The Church is Regressing
I’m usually clued into this attitude when we start talking about youth or entertainment. There’s a particular set of verses that people rely on here, especially things that sound like the first few verses of 2 Timothy:
“But mark this: There will be terrible times in the last days. People will be lovers of themselves, lovers of money, boastful, proud, abusive, disobedient to their parents, ungrateful, unholy, without love, unforgiving, slanderous, without self-control, brutal, not lovers of the good, treacherous, rash, conceited, lovers of pleasure rather than lovers of God— having a form of godliness but denying its power. Have nothing to do with such people.”
NEXT STEPS: Young Adult Ministry Training
What they then do with verses like these is apply them to everyone outside the church, or to those in the church stepping outside of their silently agreed upon comfort zones. And in a way, I get it. Even at 25 I grew up being taught all of the different things that the devil was trying to use to lure me into hell. Secular music. Twilight. Harry Potter. Dancing. Public school. Science. Liberals. Before I ventured out of my 14-year stay in the Adventist school system I still believed much of this. I thought when I began attending a public college people would hate me or be all kinds of sinful. This perception did not match what I actually found, nor did it encourage me to act like Christ. When I thought of sin, I thought of things like premarital/extramarital sex, violent entertainment, and crime.
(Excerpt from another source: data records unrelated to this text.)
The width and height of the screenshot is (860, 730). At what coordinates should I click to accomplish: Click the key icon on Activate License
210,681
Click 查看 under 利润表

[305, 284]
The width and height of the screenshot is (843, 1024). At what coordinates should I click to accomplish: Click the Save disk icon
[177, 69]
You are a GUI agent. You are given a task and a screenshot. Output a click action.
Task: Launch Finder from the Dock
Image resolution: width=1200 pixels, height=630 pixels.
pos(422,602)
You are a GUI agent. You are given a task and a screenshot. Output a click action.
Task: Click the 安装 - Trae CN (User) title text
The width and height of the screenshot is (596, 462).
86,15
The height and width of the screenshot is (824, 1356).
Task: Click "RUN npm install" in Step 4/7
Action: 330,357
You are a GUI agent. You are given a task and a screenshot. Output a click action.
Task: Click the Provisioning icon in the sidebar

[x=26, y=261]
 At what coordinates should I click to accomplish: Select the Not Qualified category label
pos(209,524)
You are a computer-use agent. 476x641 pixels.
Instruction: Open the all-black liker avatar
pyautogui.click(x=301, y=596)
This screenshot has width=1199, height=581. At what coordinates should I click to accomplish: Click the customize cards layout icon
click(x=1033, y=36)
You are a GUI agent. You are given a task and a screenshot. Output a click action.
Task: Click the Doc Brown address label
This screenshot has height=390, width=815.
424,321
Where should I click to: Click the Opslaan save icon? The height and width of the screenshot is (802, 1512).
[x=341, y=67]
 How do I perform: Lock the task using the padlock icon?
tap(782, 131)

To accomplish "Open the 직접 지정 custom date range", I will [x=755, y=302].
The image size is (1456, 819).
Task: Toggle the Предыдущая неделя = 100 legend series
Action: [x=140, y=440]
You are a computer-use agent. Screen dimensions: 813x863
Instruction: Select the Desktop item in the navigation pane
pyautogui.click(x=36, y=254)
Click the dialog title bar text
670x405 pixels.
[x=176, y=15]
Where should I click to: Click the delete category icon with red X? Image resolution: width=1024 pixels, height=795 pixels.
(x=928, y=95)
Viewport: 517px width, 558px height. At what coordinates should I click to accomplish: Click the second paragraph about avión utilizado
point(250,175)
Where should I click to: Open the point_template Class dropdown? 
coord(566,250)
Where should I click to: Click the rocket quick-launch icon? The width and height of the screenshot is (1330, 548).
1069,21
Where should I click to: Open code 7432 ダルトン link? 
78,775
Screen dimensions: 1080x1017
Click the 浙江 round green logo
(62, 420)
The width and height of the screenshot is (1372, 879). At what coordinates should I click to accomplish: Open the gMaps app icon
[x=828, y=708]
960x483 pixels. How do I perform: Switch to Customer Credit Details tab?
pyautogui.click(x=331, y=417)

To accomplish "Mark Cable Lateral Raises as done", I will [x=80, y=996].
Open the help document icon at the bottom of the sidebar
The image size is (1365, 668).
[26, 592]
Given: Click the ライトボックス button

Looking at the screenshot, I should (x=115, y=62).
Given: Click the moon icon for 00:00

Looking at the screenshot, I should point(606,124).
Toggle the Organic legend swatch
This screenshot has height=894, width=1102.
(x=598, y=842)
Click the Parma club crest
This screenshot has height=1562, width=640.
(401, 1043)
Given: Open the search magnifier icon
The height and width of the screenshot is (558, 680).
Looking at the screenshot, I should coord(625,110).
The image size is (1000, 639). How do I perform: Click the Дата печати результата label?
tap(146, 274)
Among those I speak with, these seem to be the priority issues for people who are afraid of where the church is headed. On the other hand, there are others who are more afraid of where the church already is.
The Church is Progressing
Nearly the inverse of the above mentality is the belief that the church is progressing. Movement toward greater empathy, greater inclusion, and stronger relationships with non-Adventists are seen as growth. People with this mentality seem to have more anxiety about how the church already is than about it losing its moral ground. The fear is that we are already deceived by societal bias and deeply ingrained, man-made traditions, and that unless we venture out of those we will never reach the world outside. The same verses, such as those in 2 Timothy, seem to speak about us as Adventists as much as about the rest of society. Phrases like “lovers of pleasure” extend beyond sex and entertainment into self-gratification and collection of wealth. Concentrated efforts to listen to those traditionally quieted by the church, and messages about empathy are seen as signs that the church is progressing. The heaviest concerns weighing on the minds of people with this attitude seem to be legalism, exclusive attitudes, lack of compassion, judgment, and prejudice.
I’m a young Adventist that cares deeply about both our church’s responsibility to our neighbors and solid theology. That means challenging both stiff-necked attitudes and self-serving, summary use of biblical evidence. I know where I stand here, but the question I keep coming back to is “how can we talk to each other?” How can we connect and learn together, challenge ourselves together, and grow into the people God wants us to be? I’m still working on the answer.